_Task details_: Copy the records verbatim, from the line containing "Image resolution: width=973" through the line containing "Looking at the screenshot, I should 694,334.", both included.

----------

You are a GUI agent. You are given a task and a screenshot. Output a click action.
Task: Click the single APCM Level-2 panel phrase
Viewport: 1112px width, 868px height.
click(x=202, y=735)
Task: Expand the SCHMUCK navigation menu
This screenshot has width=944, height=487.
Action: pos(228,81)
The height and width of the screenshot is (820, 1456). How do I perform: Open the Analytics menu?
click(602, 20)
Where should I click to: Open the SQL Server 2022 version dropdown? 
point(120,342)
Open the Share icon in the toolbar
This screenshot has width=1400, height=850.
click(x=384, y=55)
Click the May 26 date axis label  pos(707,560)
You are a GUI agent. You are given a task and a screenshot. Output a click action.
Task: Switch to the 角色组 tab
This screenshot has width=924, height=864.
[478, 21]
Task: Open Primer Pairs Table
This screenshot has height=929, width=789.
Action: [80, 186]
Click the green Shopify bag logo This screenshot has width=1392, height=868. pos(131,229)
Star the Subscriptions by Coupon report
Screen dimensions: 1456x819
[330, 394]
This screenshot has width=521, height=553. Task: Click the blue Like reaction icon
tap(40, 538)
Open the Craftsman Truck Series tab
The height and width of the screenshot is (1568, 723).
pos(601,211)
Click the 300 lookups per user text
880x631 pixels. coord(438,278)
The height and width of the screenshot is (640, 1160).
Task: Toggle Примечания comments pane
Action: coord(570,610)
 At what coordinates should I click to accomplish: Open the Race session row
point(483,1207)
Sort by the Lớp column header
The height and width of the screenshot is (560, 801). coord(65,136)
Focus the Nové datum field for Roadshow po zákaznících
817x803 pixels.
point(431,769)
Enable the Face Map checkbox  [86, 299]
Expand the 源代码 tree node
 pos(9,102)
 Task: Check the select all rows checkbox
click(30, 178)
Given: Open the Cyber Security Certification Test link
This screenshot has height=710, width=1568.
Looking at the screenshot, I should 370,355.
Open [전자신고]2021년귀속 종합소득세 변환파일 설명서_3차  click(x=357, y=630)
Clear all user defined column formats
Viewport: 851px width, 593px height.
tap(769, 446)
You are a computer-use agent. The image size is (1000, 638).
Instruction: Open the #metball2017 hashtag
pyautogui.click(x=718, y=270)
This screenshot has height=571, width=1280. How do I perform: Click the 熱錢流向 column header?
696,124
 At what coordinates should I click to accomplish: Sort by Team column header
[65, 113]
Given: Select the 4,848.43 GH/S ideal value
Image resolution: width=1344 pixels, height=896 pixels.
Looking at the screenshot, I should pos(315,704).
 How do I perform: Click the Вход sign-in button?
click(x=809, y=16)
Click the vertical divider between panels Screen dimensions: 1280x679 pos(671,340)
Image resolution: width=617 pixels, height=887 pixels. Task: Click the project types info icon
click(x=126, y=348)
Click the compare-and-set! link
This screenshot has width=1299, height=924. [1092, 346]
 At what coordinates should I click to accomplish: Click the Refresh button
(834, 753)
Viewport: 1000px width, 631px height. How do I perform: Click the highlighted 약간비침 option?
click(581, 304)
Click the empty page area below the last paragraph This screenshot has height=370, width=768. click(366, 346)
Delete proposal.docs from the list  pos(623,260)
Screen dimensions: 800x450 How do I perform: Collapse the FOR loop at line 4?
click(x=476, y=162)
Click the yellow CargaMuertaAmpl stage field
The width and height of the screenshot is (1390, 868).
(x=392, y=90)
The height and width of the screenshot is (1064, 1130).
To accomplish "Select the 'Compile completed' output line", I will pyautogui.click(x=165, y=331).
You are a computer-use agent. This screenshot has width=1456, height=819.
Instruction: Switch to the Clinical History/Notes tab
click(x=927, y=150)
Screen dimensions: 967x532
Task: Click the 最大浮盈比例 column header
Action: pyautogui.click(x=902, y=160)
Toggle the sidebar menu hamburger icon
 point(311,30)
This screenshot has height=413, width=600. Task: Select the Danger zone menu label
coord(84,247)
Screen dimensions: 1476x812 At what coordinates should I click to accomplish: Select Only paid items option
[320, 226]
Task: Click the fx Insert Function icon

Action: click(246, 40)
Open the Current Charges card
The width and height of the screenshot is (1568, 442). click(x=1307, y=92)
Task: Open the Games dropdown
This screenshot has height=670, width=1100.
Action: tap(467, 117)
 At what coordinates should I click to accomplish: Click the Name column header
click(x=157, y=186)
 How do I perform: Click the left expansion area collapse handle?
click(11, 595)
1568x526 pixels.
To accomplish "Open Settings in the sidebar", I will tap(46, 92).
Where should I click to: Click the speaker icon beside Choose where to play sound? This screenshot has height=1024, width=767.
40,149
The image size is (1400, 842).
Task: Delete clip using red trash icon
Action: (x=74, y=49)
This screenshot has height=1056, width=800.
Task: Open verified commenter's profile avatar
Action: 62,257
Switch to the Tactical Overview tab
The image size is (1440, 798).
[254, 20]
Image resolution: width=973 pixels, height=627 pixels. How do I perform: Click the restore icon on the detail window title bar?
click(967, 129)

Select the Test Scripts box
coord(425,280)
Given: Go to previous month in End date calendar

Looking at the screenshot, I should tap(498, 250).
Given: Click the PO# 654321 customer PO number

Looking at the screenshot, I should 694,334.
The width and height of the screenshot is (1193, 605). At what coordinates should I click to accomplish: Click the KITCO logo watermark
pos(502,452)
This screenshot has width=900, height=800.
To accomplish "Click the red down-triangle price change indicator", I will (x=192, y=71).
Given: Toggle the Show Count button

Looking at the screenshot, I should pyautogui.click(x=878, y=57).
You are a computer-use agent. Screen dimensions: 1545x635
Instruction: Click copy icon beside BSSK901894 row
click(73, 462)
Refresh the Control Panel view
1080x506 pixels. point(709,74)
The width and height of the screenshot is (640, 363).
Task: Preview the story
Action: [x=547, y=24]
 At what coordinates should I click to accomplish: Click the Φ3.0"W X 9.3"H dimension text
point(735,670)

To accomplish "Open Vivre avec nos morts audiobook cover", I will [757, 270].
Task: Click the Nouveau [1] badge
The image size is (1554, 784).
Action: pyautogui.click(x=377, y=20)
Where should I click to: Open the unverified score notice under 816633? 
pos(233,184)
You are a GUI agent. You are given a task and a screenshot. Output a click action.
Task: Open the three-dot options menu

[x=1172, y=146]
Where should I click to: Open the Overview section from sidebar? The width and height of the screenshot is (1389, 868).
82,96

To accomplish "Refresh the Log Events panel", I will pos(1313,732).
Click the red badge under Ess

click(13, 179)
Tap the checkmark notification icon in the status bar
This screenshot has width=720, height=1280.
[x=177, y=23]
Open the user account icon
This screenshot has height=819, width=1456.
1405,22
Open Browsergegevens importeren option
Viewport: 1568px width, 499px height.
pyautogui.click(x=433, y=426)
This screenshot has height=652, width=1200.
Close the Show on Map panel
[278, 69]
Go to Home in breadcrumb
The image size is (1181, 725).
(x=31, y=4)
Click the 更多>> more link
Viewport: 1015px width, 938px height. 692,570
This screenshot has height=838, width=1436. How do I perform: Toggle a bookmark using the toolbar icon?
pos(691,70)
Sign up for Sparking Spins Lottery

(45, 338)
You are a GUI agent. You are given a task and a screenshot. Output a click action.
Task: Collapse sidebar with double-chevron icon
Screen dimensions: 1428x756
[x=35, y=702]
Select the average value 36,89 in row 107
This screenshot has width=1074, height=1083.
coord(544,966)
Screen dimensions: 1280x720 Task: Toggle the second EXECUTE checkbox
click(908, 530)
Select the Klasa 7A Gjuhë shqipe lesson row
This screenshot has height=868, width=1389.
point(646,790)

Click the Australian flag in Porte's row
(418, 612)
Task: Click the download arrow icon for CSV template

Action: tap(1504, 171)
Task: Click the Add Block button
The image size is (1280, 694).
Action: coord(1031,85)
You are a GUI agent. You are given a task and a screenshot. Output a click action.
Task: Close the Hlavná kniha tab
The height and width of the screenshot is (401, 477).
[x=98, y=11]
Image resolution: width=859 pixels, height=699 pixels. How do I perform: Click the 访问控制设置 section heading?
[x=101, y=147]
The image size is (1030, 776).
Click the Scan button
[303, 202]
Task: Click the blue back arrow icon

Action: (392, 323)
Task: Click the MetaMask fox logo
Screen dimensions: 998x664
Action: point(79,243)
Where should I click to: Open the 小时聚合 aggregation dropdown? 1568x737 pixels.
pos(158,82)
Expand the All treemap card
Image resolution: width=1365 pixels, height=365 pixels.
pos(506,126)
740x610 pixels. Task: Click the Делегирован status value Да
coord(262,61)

----------

_Completed exercise_:
Image resolution: width=973 pixels, height=627 pixels. How do I perform: Click the restore icon on the detail window title bar?
click(967, 129)

Select the Test Scripts box
coord(425,280)
Given: Go to previous month in End date calendar

Looking at the screenshot, I should tap(498, 250).
Given: Click the PO# 654321 customer PO number

Looking at the screenshot, I should 694,334.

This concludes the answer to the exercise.